[Dataset entries]
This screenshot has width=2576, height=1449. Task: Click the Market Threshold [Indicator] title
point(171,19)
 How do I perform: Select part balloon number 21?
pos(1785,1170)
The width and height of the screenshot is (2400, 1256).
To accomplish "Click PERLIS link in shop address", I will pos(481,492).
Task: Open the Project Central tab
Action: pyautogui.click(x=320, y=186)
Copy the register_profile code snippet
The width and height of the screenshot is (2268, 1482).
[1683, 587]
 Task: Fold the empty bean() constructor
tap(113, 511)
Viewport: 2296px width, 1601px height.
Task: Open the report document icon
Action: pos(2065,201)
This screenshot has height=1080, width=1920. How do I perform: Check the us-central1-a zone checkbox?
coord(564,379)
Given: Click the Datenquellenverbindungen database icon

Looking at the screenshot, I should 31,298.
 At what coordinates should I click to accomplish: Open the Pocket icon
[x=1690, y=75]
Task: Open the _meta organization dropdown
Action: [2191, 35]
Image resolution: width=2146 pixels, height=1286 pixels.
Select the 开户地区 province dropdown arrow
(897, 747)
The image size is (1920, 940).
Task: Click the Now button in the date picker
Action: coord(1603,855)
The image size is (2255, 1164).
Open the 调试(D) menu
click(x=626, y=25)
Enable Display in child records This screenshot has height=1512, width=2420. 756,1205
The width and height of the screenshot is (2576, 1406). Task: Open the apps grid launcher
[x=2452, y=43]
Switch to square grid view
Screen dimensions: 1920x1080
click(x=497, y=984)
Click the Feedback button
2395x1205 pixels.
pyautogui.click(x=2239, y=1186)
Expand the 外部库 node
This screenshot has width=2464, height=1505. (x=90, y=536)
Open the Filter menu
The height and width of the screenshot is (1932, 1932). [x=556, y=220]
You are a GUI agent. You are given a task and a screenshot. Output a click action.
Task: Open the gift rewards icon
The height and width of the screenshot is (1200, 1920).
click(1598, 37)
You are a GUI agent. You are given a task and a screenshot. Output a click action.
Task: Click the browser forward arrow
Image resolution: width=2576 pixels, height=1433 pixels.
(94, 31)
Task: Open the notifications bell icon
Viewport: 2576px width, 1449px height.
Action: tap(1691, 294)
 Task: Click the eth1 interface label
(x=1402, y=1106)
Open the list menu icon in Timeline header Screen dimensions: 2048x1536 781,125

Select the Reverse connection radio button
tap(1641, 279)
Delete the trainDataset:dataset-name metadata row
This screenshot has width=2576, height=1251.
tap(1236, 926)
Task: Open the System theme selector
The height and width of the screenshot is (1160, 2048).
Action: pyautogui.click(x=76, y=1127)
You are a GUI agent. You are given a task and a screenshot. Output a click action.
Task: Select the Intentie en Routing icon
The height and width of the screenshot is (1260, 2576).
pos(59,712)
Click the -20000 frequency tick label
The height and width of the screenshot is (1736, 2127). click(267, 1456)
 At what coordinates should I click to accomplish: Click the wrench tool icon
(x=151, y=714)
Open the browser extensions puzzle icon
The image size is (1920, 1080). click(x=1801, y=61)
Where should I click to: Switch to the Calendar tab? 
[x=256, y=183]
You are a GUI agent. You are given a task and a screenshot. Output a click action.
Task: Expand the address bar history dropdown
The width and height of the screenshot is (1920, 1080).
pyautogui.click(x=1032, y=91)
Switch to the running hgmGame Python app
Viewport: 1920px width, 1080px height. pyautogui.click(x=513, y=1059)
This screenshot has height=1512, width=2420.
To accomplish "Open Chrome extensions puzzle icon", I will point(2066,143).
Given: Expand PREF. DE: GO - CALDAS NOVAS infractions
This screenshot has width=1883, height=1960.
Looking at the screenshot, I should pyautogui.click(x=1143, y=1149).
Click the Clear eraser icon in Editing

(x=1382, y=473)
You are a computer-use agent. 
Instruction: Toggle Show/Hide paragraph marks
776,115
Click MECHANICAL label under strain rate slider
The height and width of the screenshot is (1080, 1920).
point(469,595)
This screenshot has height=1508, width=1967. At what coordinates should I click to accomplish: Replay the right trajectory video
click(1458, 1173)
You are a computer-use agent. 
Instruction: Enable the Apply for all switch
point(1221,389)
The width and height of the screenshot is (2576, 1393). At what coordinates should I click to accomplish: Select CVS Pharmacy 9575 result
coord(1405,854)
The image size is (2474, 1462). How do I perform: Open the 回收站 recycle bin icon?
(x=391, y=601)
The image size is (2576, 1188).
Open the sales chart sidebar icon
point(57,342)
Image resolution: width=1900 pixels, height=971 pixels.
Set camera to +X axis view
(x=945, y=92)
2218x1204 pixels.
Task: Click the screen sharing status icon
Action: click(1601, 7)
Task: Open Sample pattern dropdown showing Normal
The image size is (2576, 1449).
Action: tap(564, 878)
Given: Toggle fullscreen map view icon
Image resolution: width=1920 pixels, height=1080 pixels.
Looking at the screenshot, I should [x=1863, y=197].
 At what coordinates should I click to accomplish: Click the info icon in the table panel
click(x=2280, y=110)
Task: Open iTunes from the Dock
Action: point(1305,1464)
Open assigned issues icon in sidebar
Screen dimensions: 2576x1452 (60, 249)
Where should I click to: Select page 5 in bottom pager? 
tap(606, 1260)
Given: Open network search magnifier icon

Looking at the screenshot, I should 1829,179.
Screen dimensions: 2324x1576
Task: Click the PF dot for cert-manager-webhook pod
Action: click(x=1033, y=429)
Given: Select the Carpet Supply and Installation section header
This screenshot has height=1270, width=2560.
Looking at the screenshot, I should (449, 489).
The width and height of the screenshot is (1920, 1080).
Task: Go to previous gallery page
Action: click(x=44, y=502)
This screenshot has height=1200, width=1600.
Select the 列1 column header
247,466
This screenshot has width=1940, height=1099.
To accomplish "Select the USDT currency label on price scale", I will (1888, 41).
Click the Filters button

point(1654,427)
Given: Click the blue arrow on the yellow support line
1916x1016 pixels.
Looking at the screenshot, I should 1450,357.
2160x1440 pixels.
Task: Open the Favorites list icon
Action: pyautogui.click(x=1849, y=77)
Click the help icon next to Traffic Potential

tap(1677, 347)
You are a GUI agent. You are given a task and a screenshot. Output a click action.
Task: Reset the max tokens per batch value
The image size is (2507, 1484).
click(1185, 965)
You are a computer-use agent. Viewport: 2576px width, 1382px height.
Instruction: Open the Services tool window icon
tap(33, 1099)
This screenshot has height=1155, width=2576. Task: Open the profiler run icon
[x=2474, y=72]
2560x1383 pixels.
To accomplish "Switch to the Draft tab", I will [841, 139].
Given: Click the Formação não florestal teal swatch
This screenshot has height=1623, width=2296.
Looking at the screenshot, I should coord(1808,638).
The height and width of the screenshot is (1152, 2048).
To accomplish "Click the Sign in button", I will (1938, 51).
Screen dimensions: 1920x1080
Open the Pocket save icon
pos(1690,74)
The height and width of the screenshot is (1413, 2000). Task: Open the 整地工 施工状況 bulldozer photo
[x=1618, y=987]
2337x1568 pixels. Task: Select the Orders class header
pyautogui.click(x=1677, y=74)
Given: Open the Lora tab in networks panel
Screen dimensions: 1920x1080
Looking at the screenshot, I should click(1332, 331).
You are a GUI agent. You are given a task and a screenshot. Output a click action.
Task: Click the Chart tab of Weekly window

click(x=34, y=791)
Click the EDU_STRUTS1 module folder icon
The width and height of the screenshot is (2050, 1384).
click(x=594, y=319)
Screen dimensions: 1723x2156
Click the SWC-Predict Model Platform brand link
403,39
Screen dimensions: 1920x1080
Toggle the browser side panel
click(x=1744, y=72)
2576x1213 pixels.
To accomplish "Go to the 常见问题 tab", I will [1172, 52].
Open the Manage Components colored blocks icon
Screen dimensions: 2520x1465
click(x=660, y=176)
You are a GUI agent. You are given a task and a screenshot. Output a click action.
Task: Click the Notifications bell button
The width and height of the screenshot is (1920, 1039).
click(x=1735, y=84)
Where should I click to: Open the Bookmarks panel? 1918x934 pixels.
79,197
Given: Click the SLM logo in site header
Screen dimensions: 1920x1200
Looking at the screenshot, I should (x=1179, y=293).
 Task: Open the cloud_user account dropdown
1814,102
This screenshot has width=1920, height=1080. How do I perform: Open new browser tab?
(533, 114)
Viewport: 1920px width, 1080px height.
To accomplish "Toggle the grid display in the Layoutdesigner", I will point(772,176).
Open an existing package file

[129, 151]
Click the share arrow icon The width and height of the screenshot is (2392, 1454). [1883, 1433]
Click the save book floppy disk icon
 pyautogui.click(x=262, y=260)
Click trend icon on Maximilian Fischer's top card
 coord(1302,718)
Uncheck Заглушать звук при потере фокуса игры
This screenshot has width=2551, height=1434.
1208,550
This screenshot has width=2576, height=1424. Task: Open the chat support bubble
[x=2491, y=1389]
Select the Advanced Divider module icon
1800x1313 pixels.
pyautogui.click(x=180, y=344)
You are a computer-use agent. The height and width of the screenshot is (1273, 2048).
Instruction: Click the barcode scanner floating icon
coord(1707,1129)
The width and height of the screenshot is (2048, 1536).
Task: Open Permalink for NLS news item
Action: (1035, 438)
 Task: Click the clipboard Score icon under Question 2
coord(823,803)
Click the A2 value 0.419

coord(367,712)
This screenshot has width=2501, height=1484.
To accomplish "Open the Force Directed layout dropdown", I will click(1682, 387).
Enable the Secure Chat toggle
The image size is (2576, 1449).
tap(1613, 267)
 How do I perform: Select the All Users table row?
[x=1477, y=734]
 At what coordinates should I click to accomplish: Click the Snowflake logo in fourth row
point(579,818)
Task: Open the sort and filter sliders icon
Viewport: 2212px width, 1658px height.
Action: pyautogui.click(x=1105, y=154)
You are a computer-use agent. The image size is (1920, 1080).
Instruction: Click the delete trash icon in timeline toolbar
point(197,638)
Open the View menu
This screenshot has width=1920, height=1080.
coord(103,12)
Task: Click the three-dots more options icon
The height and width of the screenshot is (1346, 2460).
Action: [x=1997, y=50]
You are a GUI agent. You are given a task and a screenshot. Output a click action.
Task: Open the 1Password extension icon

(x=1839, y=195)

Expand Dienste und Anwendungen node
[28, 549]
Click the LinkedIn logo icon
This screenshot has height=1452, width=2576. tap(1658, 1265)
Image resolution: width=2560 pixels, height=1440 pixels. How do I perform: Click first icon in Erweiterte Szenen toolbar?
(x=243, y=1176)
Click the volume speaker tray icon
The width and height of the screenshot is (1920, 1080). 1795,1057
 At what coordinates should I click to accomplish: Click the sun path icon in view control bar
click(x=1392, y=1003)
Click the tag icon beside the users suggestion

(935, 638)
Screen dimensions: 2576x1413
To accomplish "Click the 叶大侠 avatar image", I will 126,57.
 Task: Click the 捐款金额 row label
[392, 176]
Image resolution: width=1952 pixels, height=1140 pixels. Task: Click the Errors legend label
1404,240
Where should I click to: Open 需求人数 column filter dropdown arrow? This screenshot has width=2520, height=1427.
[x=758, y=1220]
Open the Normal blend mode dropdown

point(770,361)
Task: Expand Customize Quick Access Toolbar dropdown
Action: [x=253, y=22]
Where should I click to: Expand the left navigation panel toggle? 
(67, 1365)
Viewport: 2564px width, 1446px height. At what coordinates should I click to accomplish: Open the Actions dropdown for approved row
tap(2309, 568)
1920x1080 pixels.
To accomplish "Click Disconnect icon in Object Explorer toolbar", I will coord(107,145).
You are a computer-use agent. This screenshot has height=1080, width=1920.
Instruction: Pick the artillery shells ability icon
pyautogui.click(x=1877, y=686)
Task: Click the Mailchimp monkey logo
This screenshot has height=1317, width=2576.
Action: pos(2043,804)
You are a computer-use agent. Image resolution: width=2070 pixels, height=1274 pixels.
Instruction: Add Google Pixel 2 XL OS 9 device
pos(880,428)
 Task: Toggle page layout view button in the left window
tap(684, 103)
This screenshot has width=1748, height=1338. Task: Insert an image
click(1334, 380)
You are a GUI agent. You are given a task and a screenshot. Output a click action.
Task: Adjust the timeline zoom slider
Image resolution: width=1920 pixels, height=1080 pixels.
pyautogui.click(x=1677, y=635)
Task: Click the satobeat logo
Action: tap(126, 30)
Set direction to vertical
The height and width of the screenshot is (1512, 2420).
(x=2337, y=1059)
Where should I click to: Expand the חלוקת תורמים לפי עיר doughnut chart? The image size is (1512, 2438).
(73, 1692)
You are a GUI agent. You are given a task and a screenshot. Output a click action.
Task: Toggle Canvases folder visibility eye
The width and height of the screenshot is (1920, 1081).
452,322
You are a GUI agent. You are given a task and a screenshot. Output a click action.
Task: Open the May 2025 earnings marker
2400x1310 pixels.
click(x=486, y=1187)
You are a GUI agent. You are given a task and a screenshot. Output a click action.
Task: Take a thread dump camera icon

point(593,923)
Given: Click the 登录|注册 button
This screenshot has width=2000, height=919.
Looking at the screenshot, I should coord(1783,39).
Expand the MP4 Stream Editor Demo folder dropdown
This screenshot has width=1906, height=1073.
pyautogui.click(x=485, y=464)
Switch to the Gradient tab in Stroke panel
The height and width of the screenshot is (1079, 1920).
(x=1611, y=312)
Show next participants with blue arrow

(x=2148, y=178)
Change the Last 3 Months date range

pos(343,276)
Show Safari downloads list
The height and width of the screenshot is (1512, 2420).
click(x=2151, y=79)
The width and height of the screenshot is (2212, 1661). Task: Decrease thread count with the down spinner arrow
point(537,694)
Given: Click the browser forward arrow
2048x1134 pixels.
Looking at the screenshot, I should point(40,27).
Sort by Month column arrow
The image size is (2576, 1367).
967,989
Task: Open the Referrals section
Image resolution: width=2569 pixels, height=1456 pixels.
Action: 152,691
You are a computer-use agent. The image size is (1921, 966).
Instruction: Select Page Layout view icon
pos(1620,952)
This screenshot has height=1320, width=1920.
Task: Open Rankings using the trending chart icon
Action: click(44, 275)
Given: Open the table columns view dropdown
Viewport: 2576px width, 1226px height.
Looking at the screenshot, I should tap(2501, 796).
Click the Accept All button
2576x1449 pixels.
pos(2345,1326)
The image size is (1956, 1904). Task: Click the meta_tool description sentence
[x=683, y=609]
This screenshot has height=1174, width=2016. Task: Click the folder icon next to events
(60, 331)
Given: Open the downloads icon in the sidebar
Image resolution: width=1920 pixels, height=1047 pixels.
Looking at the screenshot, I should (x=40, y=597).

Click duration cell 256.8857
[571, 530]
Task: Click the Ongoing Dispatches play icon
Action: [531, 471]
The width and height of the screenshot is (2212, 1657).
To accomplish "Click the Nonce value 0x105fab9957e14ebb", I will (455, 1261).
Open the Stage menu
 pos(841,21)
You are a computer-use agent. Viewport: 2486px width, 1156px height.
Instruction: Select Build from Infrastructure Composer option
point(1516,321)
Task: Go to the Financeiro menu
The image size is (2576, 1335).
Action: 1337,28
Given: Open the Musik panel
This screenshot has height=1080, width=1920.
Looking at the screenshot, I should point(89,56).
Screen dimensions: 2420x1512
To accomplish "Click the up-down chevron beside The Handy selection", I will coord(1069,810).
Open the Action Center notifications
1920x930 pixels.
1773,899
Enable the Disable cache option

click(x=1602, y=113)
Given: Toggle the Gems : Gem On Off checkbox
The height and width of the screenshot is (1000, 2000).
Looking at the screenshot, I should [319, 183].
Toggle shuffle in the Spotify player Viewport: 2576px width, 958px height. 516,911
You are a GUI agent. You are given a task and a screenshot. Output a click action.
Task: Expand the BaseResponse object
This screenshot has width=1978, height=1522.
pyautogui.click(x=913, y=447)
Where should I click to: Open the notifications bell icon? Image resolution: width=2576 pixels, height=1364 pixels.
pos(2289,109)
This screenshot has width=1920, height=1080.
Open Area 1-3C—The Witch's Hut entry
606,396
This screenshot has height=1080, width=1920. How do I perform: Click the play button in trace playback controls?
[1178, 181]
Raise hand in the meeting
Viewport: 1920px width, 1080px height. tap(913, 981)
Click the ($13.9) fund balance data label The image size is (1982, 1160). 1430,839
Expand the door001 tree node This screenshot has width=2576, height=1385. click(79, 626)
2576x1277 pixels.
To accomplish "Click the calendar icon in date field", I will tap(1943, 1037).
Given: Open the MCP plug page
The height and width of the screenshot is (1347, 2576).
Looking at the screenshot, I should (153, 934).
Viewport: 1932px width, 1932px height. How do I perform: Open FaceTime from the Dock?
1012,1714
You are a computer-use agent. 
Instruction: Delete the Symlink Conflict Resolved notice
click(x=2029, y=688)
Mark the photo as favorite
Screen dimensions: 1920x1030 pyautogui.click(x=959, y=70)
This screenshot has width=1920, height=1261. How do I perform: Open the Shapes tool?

## [Work item]
Up to and including the line with "The width and height of the screenshot is (2400, 1256).", repeat the data exactly, starting from its first line; nothing else belongs in the response.

## [Answer for the task]
This screenshot has width=2576, height=1449. Task: Click the Market Threshold [Indicator] title
point(171,19)
 How do I perform: Select part balloon number 21?
pos(1785,1170)
The width and height of the screenshot is (2400, 1256).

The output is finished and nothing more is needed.